Government lawyers said the federal False Claims Act applies to contracts issued by the CPA, which ran Iraq from shortly after the 2003 invasion until it handed over power to an interim Iraqi government last June.
Although much of the money the CPA used was seized from the former government of Saddam Hussein, U.S. government or military workers distributed it, making fraud against the CPA equal to fraud against the U.S., a group of Justice Department lawyers said in a court brief.
The brief came in response to a judge hearing a fraud lawsuit against the security firm Custer Battles LLC. Two former employees are suing Custer Battles, saying the firm fleeced the CPA out of about $50 million. The company denies any wrongdoing.
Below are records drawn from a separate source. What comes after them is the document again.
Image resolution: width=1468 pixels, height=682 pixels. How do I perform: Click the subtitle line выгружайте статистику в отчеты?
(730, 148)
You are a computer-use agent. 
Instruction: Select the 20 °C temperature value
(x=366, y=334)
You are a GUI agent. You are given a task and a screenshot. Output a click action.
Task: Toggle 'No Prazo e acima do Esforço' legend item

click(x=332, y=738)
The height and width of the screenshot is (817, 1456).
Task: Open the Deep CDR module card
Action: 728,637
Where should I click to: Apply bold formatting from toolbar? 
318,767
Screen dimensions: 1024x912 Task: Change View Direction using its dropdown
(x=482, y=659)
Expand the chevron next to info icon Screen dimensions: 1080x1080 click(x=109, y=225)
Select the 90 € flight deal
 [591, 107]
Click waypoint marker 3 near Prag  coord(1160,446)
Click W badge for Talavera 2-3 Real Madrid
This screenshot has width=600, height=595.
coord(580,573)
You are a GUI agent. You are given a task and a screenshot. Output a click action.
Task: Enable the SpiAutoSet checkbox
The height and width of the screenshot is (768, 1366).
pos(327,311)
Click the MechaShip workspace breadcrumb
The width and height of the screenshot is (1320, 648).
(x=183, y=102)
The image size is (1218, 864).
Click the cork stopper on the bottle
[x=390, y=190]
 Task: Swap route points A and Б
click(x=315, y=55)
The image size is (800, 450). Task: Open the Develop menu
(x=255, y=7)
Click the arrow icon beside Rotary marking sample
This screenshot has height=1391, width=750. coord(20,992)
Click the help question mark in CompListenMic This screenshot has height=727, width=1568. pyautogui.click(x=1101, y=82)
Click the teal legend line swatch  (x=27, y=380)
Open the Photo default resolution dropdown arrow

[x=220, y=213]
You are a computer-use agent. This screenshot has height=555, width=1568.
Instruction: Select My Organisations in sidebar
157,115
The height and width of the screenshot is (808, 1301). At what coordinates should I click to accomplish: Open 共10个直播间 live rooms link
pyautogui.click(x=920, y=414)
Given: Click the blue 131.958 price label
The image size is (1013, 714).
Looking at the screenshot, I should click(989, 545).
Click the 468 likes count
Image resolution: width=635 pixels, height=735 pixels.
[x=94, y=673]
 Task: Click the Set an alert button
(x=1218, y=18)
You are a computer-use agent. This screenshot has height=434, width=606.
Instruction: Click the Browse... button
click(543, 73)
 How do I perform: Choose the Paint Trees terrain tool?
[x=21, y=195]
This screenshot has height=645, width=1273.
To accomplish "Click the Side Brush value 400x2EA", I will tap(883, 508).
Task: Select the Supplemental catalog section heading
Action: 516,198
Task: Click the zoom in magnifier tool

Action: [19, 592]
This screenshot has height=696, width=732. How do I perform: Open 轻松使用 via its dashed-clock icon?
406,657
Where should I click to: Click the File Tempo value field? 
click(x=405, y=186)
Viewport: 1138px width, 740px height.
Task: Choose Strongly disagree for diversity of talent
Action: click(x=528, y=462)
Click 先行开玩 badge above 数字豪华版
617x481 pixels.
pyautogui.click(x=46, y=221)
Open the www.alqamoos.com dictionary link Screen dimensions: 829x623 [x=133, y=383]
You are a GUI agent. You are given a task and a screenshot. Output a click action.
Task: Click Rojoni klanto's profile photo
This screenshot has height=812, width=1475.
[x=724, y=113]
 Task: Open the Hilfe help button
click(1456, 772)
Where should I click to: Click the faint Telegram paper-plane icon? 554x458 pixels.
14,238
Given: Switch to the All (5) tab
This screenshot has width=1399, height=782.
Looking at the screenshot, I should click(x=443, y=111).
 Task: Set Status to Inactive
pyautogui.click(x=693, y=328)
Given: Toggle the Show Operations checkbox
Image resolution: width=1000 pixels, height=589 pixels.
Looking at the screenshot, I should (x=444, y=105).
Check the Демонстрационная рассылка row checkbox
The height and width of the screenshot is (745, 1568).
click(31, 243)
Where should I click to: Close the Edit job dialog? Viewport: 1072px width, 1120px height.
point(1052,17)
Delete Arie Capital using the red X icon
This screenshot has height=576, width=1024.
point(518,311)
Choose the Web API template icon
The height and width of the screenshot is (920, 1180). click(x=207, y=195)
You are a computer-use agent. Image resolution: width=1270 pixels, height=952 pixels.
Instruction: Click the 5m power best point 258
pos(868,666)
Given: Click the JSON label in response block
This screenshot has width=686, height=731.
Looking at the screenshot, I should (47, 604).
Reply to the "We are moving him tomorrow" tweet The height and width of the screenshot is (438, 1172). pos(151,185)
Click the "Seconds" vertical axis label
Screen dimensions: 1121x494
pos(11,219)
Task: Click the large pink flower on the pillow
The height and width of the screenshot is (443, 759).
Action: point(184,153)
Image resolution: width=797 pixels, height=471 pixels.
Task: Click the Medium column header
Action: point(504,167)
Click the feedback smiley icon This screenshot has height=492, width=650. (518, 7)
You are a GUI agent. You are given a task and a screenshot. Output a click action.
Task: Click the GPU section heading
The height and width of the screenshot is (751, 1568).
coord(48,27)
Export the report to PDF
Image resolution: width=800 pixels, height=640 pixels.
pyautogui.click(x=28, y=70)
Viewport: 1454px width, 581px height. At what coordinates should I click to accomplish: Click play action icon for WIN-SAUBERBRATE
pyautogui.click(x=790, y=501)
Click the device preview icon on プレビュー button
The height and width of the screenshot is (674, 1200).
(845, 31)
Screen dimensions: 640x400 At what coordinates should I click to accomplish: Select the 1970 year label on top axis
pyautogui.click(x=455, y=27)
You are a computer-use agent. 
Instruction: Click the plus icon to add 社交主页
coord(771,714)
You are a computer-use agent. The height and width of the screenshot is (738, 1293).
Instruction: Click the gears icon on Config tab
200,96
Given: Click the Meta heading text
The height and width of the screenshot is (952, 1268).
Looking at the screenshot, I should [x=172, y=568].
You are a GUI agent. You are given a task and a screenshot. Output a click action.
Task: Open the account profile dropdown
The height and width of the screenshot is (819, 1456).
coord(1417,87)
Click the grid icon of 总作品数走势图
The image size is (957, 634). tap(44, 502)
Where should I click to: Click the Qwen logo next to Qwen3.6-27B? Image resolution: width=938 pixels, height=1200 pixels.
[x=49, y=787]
Custer Battles has argued that it cannot be sued in the U.S. for actions involving the use of seized Iraqi funds. Lawyers for both Custer Battles and its former employees said U.S. officials originally had declined to take the case against Custer Battles for the same reason.
The Justice Department brief offered no opinion on whether Custer Battles defrauded the CPA. But it did say the False Claims Act is an important tool for "rooting out any fraud that might have occurred during the occupation of Iraq."
The Justice Department brief sided with lawyers for the former Custer Battles employees, saying that the U.S. law applied because U.S. officials were handing out the money. Victor Kubli, one of the former employees' lawyers, said the brief raises the "pregnant question" of why U.S. officials originally said CPA contracts were not covered by the U.S. anti-fraud law.
A lawyer for Custer Battles said Friday he believes the False Claims Act only applies to contracts using money from the U.S. Treasury, not the Iraqi funds used in the contracts at issue. John T. Boese said in a statement that the Justice Department "is attempting in this brief to extend the False Claims Act far beyond its intent and purpose."
The former employees, Robert Isakson and William Baldwin, sued under a federal law that allows citizens to sue on behalf of the government when they suspect fraud in federal contracting. Should they win, those who bring the lawsuit can get up to 30 percent of the money recovered from the contractor.
Isakson and Baldwin say they were threatened and fired when they objected to Custer Battles' business practices. The lawsuit says Custer Battles billed the CPA for work that was never done, employees who were never hired and equipment which never arrived.
Custer Battles has denied any wrongdoing and has asked the court to throw out the case.
The company and the former employees have until April 15 to file briefs with U.S. District Judge T.S. Ellis III, who will then decide whether to dismiss the case.
The Justice Department brief also gives details of how the United States moved money to Baghdad to fund the fledgling Iraqi government and pay contractors.
A dozen U.S. military flights carried about $10.3 billion in cash to Baghdad during the time the CPA was governing Iraq, the brief said. That currency was deposited in the Central Bank of Iraq. The CPA used wire transfers to make another $6 billion in payments, the brief said.